Exercise aim => What is needed is an exact copy of all the records below.

Saved entries

>>>>

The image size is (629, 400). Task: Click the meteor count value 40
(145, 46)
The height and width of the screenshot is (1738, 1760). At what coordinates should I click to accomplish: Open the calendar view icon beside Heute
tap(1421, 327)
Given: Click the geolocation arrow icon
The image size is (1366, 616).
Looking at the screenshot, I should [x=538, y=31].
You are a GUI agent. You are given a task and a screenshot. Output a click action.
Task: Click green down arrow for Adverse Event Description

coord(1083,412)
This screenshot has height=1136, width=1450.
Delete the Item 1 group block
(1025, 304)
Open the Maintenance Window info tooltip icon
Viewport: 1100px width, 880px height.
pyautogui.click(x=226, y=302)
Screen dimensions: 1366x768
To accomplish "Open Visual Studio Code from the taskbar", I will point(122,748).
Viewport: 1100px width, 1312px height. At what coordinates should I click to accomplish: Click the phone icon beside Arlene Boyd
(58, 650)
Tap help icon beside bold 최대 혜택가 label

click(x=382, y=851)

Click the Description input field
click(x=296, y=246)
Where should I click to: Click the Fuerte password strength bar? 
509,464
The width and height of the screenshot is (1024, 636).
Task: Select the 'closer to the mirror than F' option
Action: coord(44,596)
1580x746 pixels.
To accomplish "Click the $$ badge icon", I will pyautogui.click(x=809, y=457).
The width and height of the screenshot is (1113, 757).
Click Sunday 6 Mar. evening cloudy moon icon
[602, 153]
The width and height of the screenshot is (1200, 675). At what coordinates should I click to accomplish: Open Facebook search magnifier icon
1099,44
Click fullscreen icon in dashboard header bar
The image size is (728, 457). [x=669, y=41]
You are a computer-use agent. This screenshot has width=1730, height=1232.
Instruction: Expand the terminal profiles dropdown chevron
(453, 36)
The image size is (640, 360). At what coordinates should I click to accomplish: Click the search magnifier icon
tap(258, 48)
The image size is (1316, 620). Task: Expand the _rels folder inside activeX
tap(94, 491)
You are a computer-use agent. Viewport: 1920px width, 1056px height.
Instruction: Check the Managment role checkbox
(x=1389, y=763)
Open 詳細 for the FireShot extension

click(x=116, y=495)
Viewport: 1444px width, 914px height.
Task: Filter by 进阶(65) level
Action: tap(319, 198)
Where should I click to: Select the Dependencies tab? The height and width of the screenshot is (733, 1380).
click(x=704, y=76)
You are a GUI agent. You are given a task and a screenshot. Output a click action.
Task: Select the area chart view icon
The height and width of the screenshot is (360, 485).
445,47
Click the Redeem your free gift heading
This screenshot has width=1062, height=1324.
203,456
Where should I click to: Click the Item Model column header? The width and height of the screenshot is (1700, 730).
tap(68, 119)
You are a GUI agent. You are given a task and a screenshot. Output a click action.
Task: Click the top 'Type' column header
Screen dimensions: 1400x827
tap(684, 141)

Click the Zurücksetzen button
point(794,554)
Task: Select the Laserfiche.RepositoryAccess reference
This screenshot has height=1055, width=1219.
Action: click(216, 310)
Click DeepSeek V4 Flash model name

<<<<

Solution to the exercise =>
The image size is (629, 400). Task: Click the meteor count value 40
(145, 46)
The height and width of the screenshot is (1738, 1760). At what coordinates should I click to accomplish: Open the calendar view icon beside Heute
tap(1421, 327)
Given: Click the geolocation arrow icon
The image size is (1366, 616).
Looking at the screenshot, I should [x=538, y=31].
You are a GUI agent. You are given a task and a screenshot. Output a click action.
Task: Click green down arrow for Adverse Event Description

coord(1083,412)
This screenshot has height=1136, width=1450.
Delete the Item 1 group block
(1025, 304)
Open the Maintenance Window info tooltip icon
Viewport: 1100px width, 880px height.
pyautogui.click(x=226, y=302)
Screen dimensions: 1366x768
To accomplish "Open Visual Studio Code from the taskbar", I will point(122,748).
Viewport: 1100px width, 1312px height. At what coordinates should I click to accomplish: Click the phone icon beside Arlene Boyd
(58, 650)
Tap help icon beside bold 최대 혜택가 label

click(x=382, y=851)

Click the Description input field
click(x=296, y=246)
Where should I click to: Click the Fuerte password strength bar? 
509,464
The width and height of the screenshot is (1024, 636).
Task: Select the 'closer to the mirror than F' option
Action: coord(44,596)
1580x746 pixels.
To accomplish "Click the $$ badge icon", I will pyautogui.click(x=809, y=457).
The width and height of the screenshot is (1113, 757).
Click Sunday 6 Mar. evening cloudy moon icon
[602, 153]
The width and height of the screenshot is (1200, 675). At what coordinates should I click to accomplish: Open Facebook search magnifier icon
1099,44
Click fullscreen icon in dashboard header bar
The image size is (728, 457). [x=669, y=41]
You are a computer-use agent. This screenshot has width=1730, height=1232.
Instruction: Expand the terminal profiles dropdown chevron
(453, 36)
The image size is (640, 360). At what coordinates should I click to accomplish: Click the search magnifier icon
tap(258, 48)
The image size is (1316, 620). Task: Expand the _rels folder inside activeX
tap(94, 491)
You are a computer-use agent. Viewport: 1920px width, 1056px height.
Instruction: Check the Managment role checkbox
(x=1389, y=763)
Open 詳細 for the FireShot extension

click(x=116, y=495)
Viewport: 1444px width, 914px height.
Task: Filter by 进阶(65) level
Action: tap(319, 198)
Where should I click to: Select the Dependencies tab? The height and width of the screenshot is (733, 1380).
click(x=704, y=76)
You are a GUI agent. You are given a task and a screenshot. Output a click action.
Task: Select the area chart view icon
The height and width of the screenshot is (360, 485).
445,47
Click the Redeem your free gift heading
This screenshot has width=1062, height=1324.
203,456
Where should I click to: Click the Item Model column header? The width and height of the screenshot is (1700, 730).
tap(68, 119)
You are a GUI agent. You are given a task and a screenshot. Output a click action.
Task: Click the top 'Type' column header
Screen dimensions: 1400x827
tap(684, 141)

Click the Zurücksetzen button
point(794,554)
Task: Select the Laserfiche.RepositoryAccess reference
This screenshot has height=1055, width=1219.
Action: click(216, 310)
Click DeepSeek V4 Flash model name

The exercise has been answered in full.